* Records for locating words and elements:
━━━

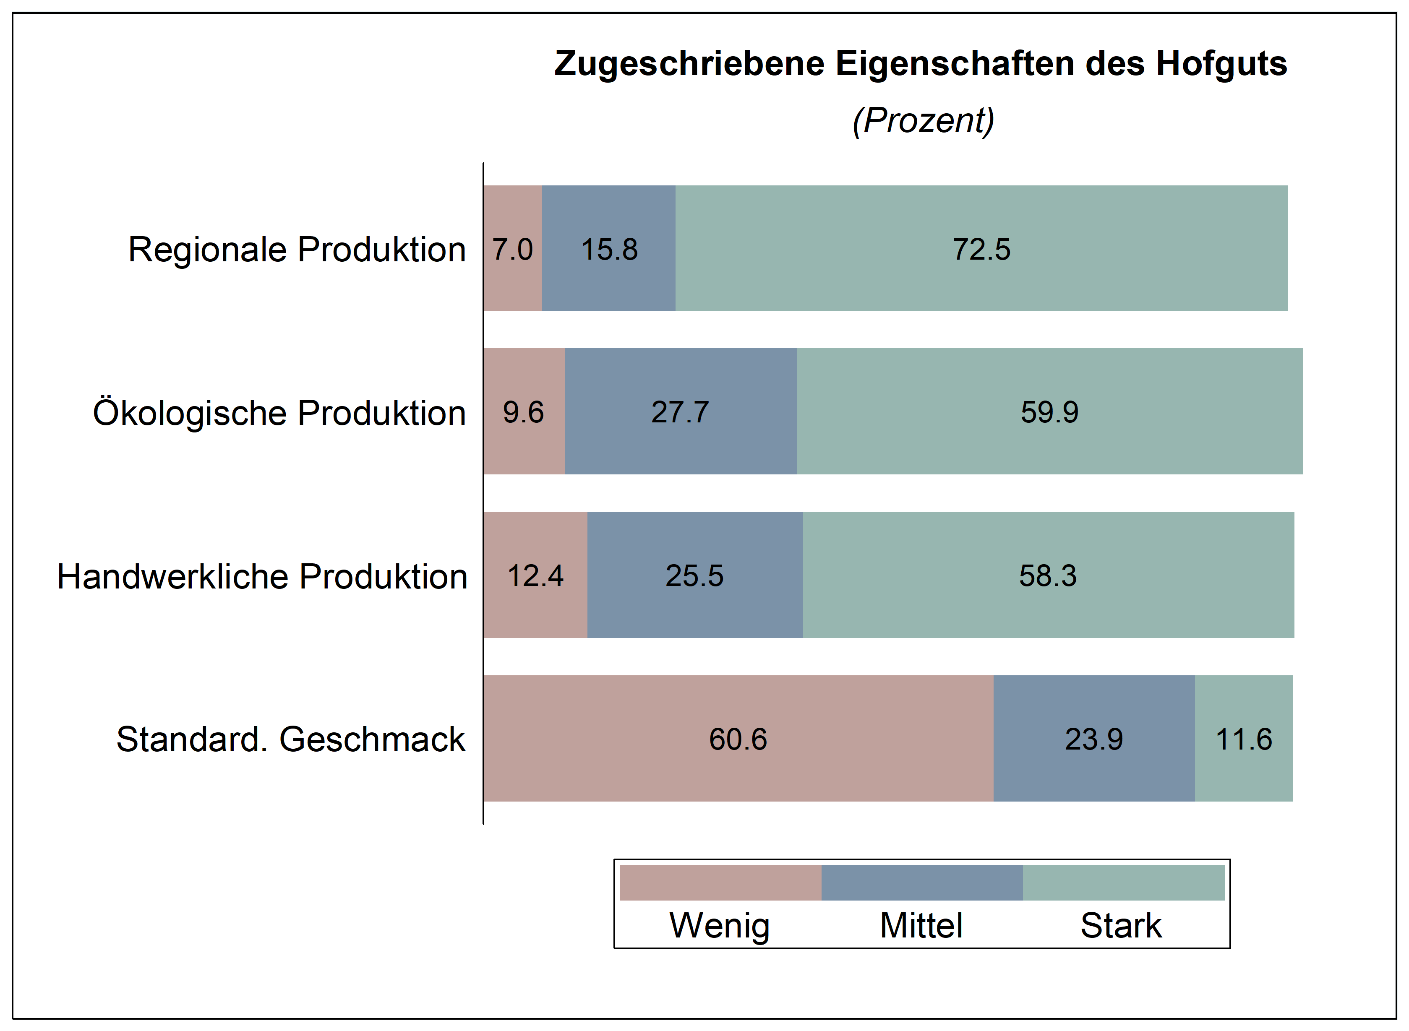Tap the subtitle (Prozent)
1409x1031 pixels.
tap(923, 120)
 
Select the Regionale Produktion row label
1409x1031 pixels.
tap(297, 250)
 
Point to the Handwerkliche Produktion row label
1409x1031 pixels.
tap(262, 576)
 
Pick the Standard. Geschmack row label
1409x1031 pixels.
tap(290, 739)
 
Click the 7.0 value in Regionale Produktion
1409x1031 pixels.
tap(512, 250)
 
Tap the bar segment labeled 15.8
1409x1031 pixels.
tap(609, 250)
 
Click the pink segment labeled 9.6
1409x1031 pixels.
tap(523, 412)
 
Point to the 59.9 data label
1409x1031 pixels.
tap(1049, 412)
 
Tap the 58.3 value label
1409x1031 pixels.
tap(1048, 576)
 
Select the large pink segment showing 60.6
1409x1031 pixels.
tap(738, 739)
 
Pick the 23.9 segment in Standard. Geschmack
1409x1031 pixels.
tap(1094, 739)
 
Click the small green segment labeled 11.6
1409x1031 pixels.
tap(1244, 739)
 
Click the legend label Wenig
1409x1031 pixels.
tap(719, 926)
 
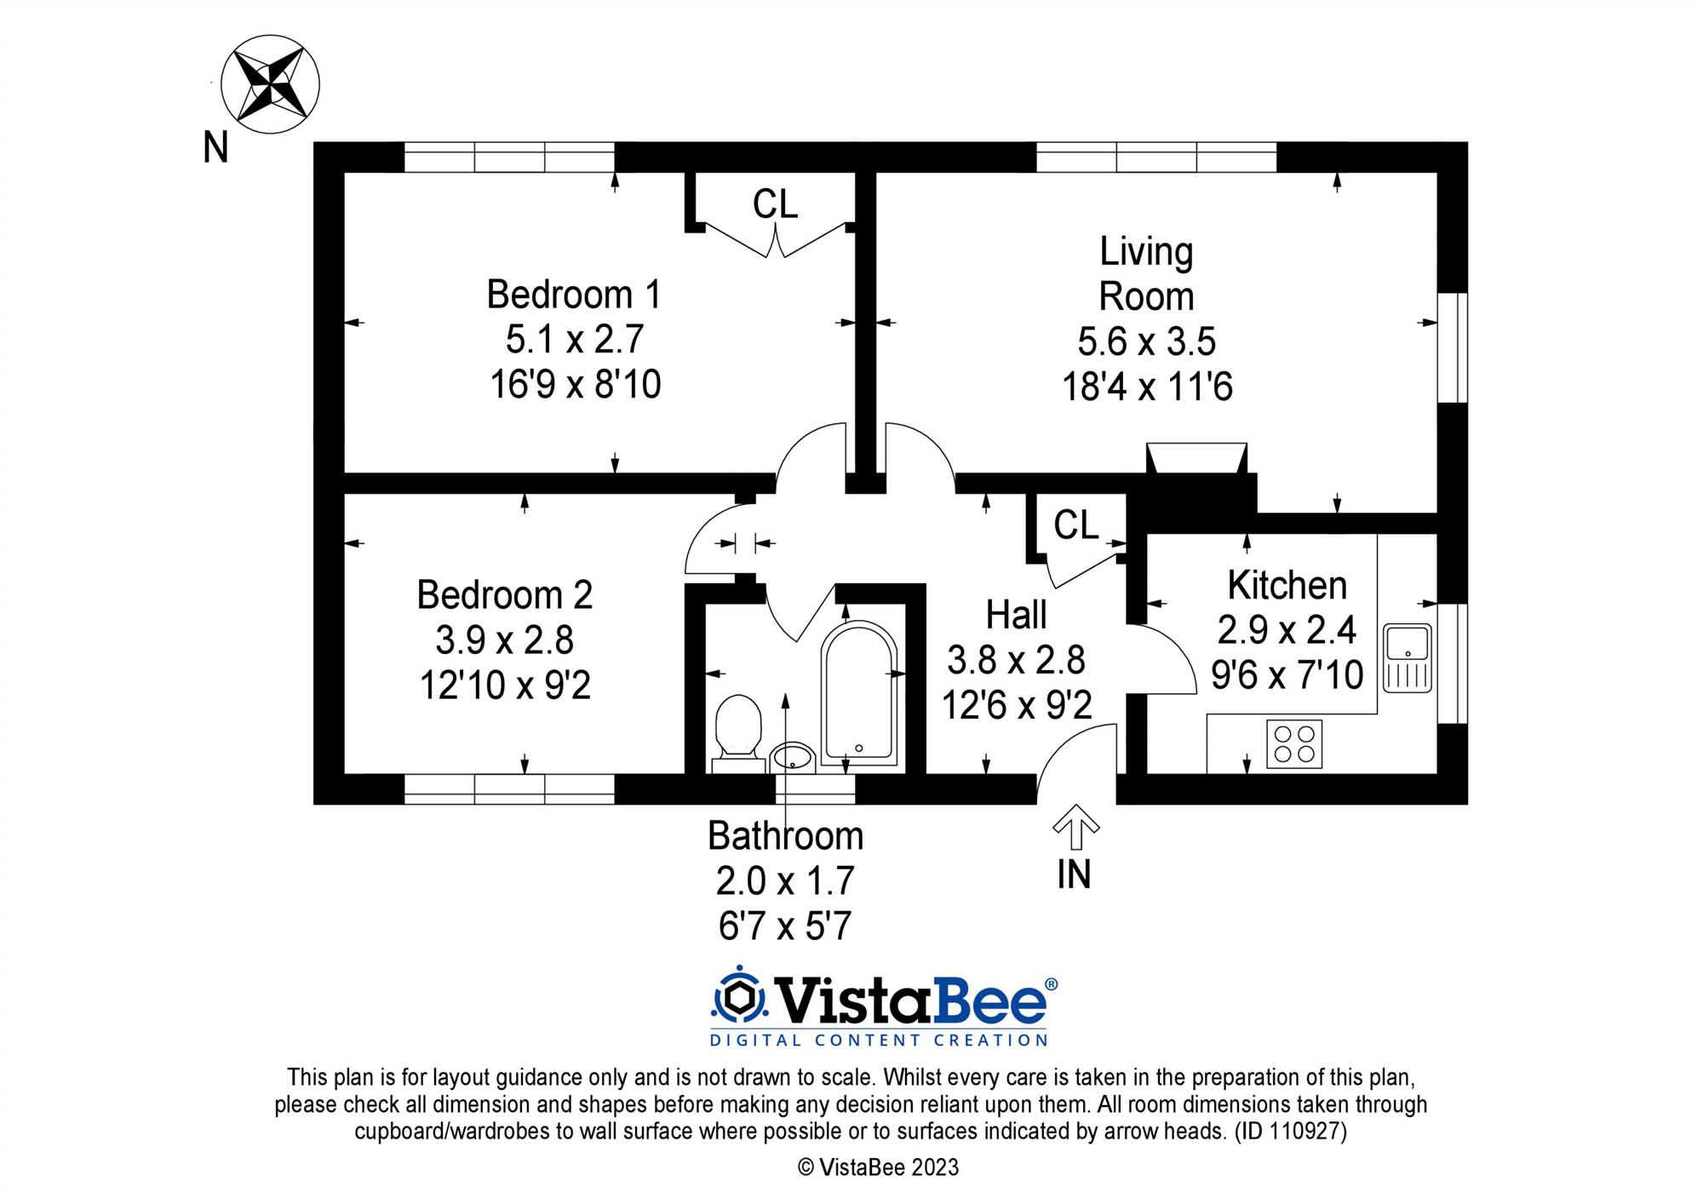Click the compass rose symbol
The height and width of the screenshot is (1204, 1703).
(270, 84)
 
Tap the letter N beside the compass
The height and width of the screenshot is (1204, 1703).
(215, 148)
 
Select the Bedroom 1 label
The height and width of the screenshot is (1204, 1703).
(574, 295)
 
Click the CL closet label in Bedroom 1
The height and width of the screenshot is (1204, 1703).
(775, 204)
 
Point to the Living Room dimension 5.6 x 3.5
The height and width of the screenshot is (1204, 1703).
(1146, 341)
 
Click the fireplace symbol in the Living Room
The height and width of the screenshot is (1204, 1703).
(1196, 458)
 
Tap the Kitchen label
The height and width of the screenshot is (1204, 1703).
(1287, 586)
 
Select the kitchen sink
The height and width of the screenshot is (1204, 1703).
(1407, 657)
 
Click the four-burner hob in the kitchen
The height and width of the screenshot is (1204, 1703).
(1294, 743)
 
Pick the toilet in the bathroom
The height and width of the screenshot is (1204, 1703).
(738, 728)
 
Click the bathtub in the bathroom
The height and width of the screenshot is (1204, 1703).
(858, 691)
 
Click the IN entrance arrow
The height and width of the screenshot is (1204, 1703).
(1075, 828)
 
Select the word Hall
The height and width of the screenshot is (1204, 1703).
(1017, 616)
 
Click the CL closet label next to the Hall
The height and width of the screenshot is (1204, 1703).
(1075, 525)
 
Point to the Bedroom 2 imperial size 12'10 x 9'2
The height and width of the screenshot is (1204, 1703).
(505, 685)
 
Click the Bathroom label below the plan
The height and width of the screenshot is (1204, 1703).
(785, 836)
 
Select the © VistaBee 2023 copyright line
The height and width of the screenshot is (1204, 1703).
(878, 1167)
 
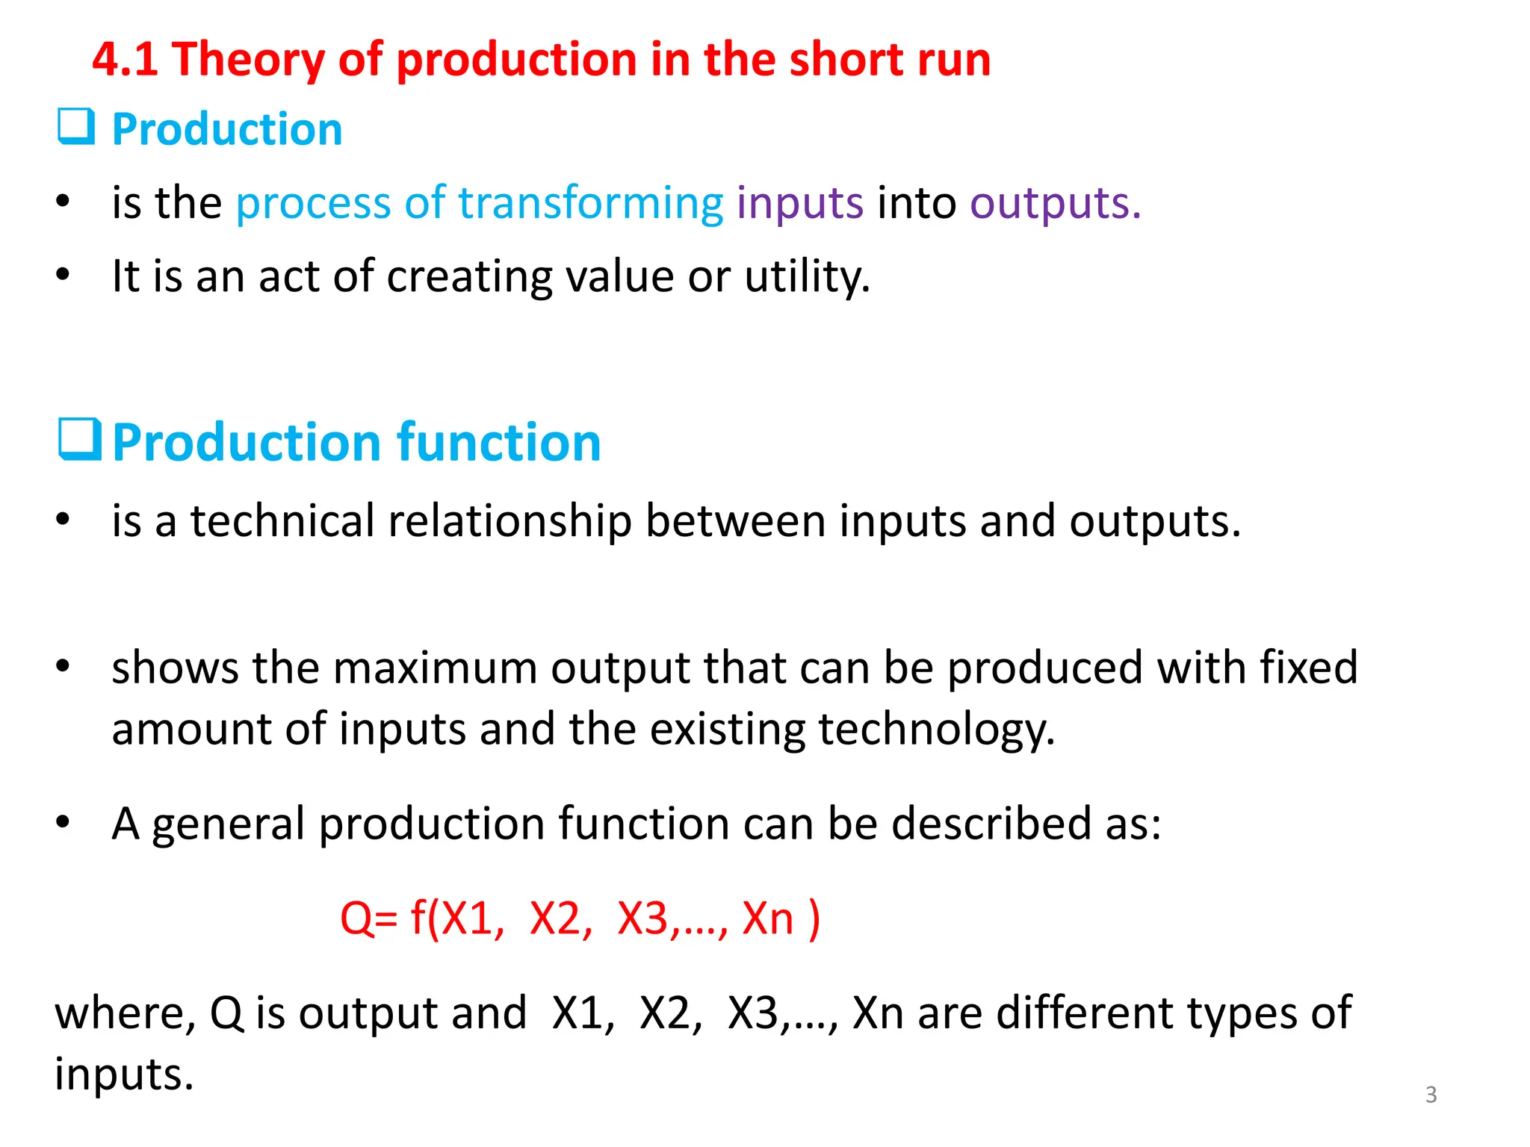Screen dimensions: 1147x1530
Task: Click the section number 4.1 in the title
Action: point(125,59)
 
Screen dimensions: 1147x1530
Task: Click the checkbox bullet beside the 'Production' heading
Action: point(76,126)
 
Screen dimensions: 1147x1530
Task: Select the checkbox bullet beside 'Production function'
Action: point(79,440)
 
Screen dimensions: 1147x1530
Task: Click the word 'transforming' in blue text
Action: point(590,203)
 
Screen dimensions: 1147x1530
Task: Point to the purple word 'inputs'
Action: point(799,203)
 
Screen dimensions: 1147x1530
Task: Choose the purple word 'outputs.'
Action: point(1055,203)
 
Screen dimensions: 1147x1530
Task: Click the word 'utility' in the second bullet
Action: point(807,276)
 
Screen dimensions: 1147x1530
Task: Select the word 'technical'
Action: point(282,520)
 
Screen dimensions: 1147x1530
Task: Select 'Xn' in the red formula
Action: point(767,918)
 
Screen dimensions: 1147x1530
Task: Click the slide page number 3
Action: point(1431,1095)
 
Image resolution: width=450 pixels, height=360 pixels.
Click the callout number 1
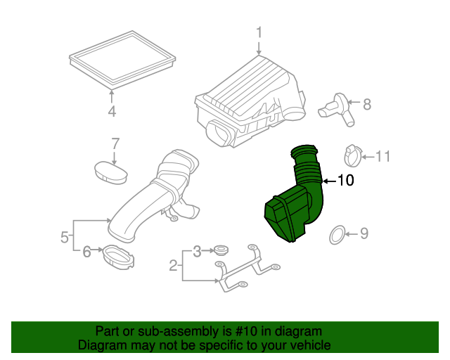click(x=258, y=32)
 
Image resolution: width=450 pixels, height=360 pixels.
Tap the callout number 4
click(x=112, y=112)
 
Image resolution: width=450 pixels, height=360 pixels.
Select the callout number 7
click(x=115, y=144)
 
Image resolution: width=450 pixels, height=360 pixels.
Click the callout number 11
click(x=382, y=156)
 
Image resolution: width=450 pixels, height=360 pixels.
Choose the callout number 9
click(x=364, y=233)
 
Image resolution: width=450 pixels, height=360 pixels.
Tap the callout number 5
click(x=64, y=237)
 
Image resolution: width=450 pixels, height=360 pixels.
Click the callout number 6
click(x=87, y=250)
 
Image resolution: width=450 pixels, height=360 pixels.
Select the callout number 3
click(x=198, y=250)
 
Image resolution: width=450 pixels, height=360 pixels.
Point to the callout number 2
click(x=173, y=265)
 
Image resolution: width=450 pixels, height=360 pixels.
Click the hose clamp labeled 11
click(x=352, y=155)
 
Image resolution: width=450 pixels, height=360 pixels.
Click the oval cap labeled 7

━━━

Select every line in the data above that contains the string "Task", and copy each one out in full.

Task: Click the section number 4.1 in the title
Task: Click the checkbox bullet beside the 'Production' heading
Task: Select the checkbox bullet beside 'Production function'
Task: Click the word 'transforming' in blue text
Task: Point to the purple word 'inputs'
Task: Choose the purple word 'outputs.'
Task: Click the word 'utility' in the second bullet
Task: Select the word 'technical'
Task: Select 'Xn' in the red formula
Task: Click the slide page number 3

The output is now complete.